= Phenocopy =

Variation in phenotype caused by environmental conditions

Chocolate-colored male Himalayan rabbit

In phenomics, a phenocopy is a variation in phenotype (generally referring to a single trait) which is caused by environmental conditions (often, but not necessarily, during the organism's development), such that the organism's phenotype matches a phenotype which is determined by genetic factors. It is not a type of mutation, as it is non-hereditary.

The term was coined by German geneticist Richard Goldschmidt in 1935. He used it to refer to forms, produced by some experimental procedure, whose appearance duplicates or copies the phenotype of some mutant or combination of mutants.

==Examples==
The butterfly genus Vanessa can change phenotype based on the local temperature. If introduced to Lapland they mimic butterflies localised to this area; and if localised to Syria they mimic butterflies of this area.

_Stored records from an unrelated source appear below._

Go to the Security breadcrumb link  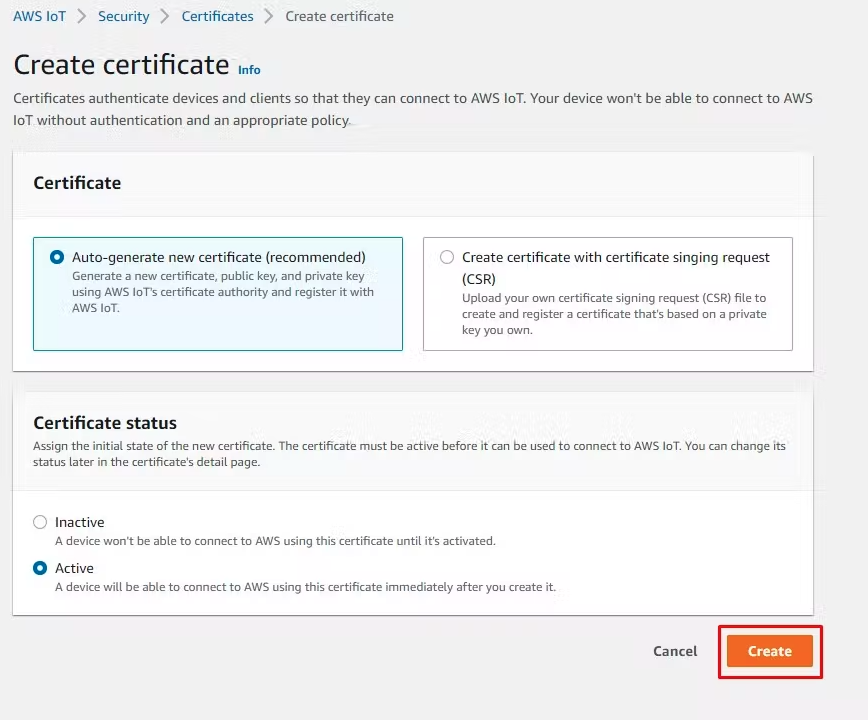coord(123,16)
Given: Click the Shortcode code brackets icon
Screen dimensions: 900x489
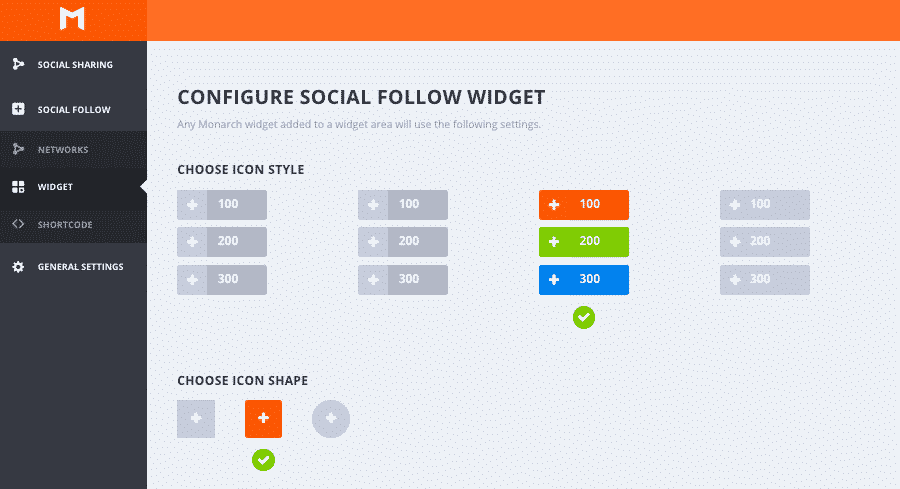Looking at the screenshot, I should click(x=18, y=224).
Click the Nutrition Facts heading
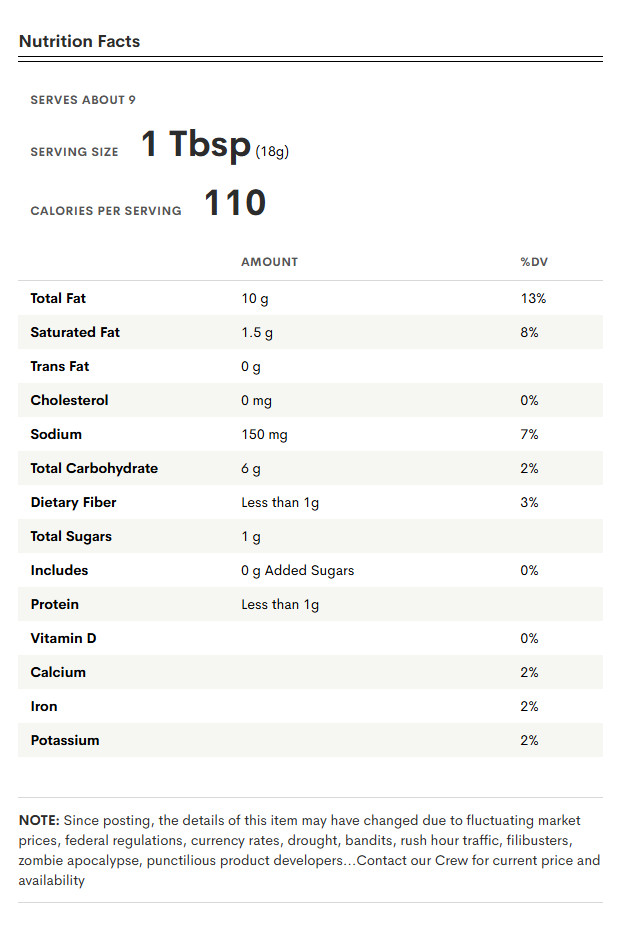The height and width of the screenshot is (933, 643). 79,41
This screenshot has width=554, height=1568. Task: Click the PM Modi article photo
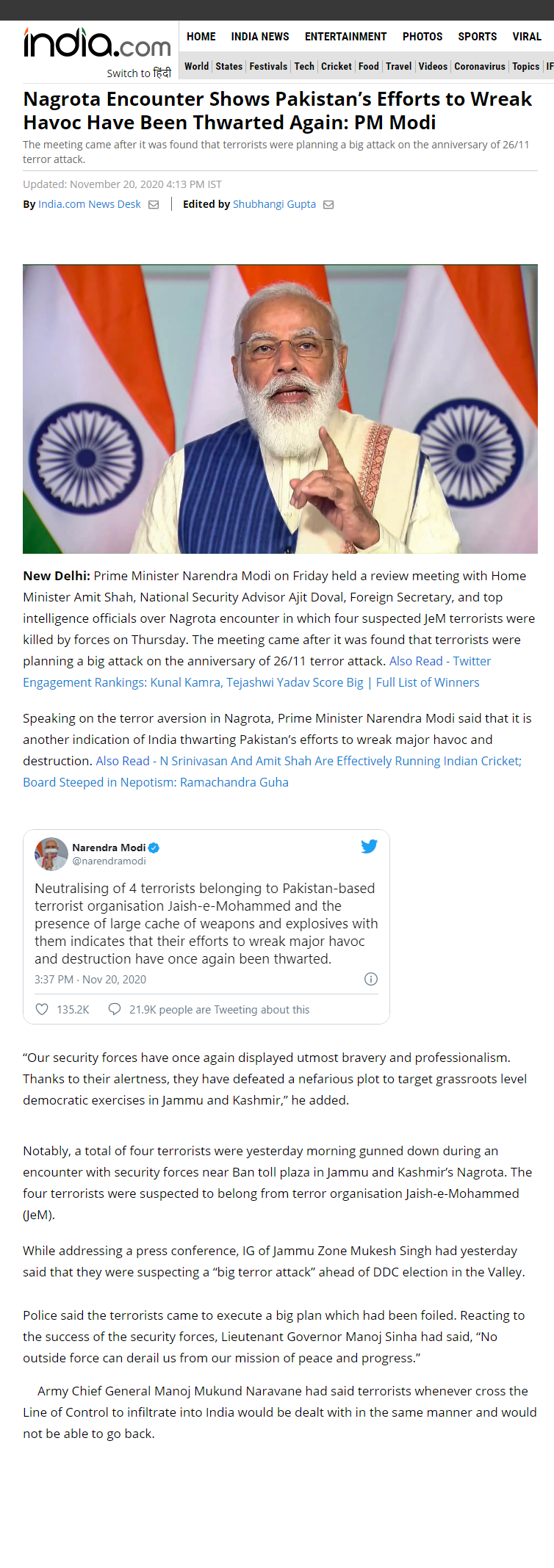(280, 408)
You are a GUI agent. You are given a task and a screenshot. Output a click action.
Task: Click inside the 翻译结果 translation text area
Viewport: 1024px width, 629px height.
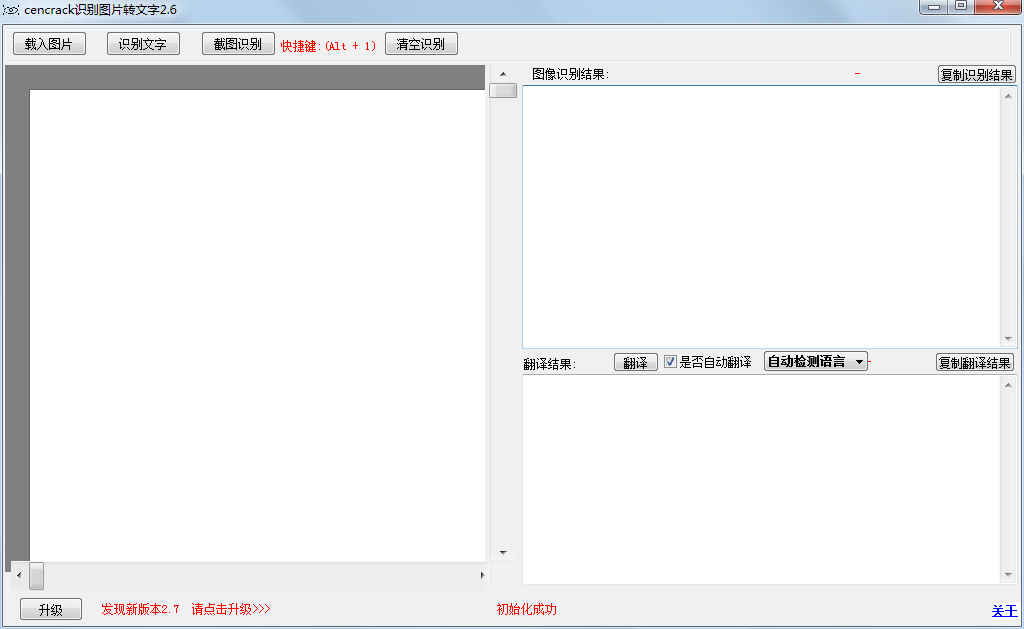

The larvae of Drosophila melanogaster have been found to be particularly vulnerable to environmental factors which produce phenocopies of known mutations; these factors include temperature, shock, radiation, and various chemical compounds. In fruit fly, Drosophila melanogaster, the normal body colour is brownish gray with black margins. A hereditary mutant for this was discovered by T.H. Morgan in 1910 where the body colour is yellow. This was a genotypic character which was constant in both the flies in all environments. However, in 1939, Rapoport discovered that if larvae of normal flies were fed with silver salts, they develop into yellow bodied flies irrespective of their genotype. The yellow bodied flies which are genetically brown is a variant of the original yellow bodied fly.

Phenocopy can also be observed in Himalayan rabbits. When raised in moderate temperatures, Himalayan rabbits are white in colour with black tail, nose, and ears, making them phenotypically distinguishable from genetically black rabbits. However, when raised in cold temperatures, Himalayan rabbits show black colouration of their coats, resembling the genetically black rabbits. Hence this Himalayan rabbit is a phenocopy of the genetically black rabbit.

Reversible and/or cosmetic modifications such as the use of hair bleach are not considered to be phenocopy, as they are not inherent traits.